In this study, there were 63 patients with no light perception after injury, yielding an effective treatment rate of 39.68%. Additionally, 143 patients had light perception after injury, with an effective treatment rate of 74.83%. The χ2 value was 23.464, P < 0.01, demonstrating a statistically significant difference. These findings indicate that patients who retained light perception before treatment exhibited better treatment outcomes than those who did not. Patients without light perception, regardless of steroid or surgical treatment, are unlikely to experience significant vision improvement, with low degrees of improvement observed. Existing reports suggest that patients with residual vision or light perception may have intact or partially ischemic optic nerves, with a considerable number of surviving ganglion cells[34]. Conversely, patients with no light perception may have experienced severe or irreversible optic nerve transection or necrosis, with few to no surviving ganglion cells. Hence, vision restoration is possible in the former case, emphasizing the importance of timely intervention and treatment for vision recovery. However, the possibility of vision restoration is considerably lower in the latter scenario.
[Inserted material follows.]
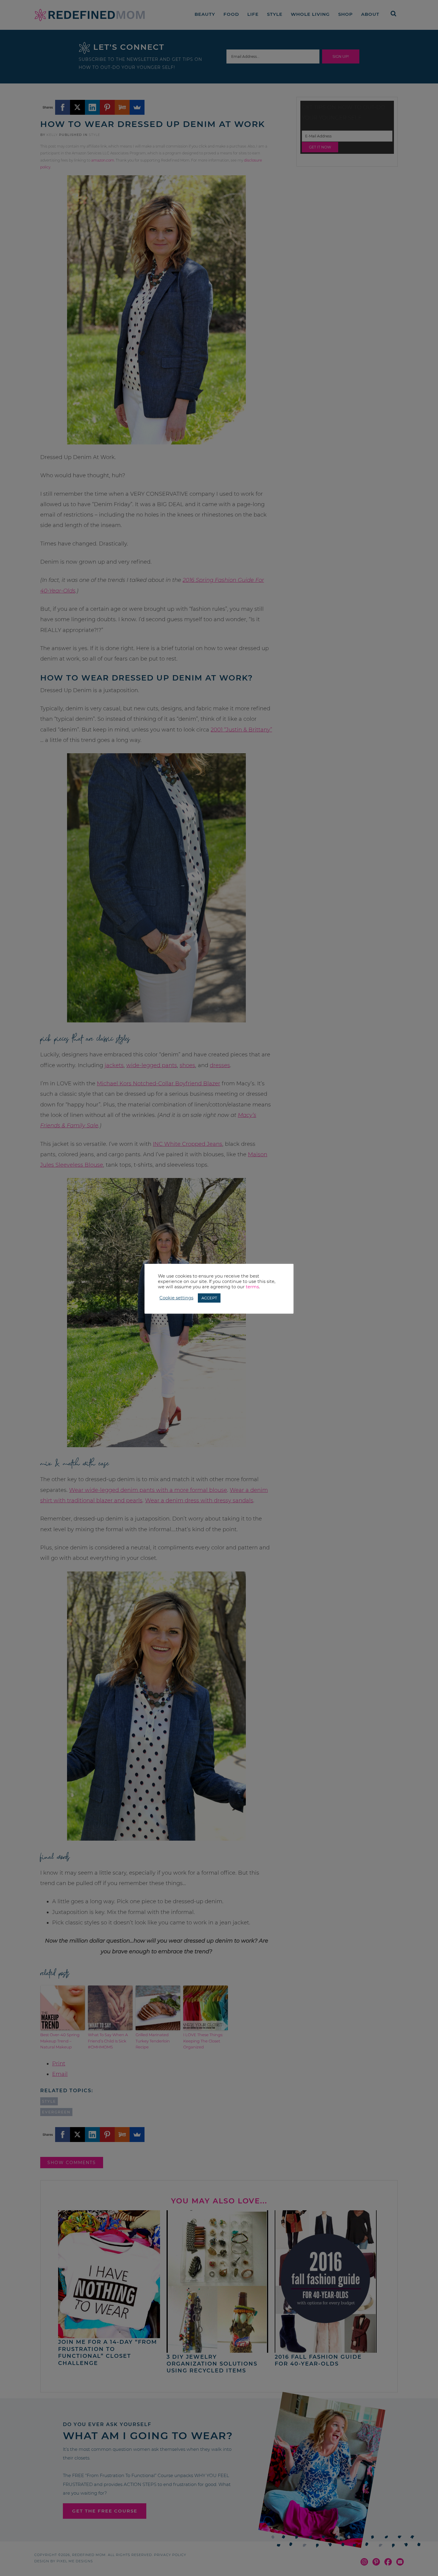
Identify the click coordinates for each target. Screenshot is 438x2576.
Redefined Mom (89, 15)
The selection of treatment options for TON has long been a subject of controversy[26]. Further subgroup analysis of our study reveals that for patients with residual light perception, surgical treatment may be more effective than pure steroid therapy. Conversely, for patients without light perception after injury, the effectiveness of the two treatment options does not differ significantly. Therefore, the choice of a specific treatment plan should be individualized. For patients with residual vision after injury, regardless of visual acuity level, early and timely treatment should be administered. Steroid therapy or surgical treatment should be selected based on the actual situation to maximize ganglion cell survival and provide potential for further visual recovery. In cases where patients have no light perception after injury, the appropriate treatment method should be carefully chosen, taking into account the potential risks of optic nerve injury or necrosis associated with surgical intervention.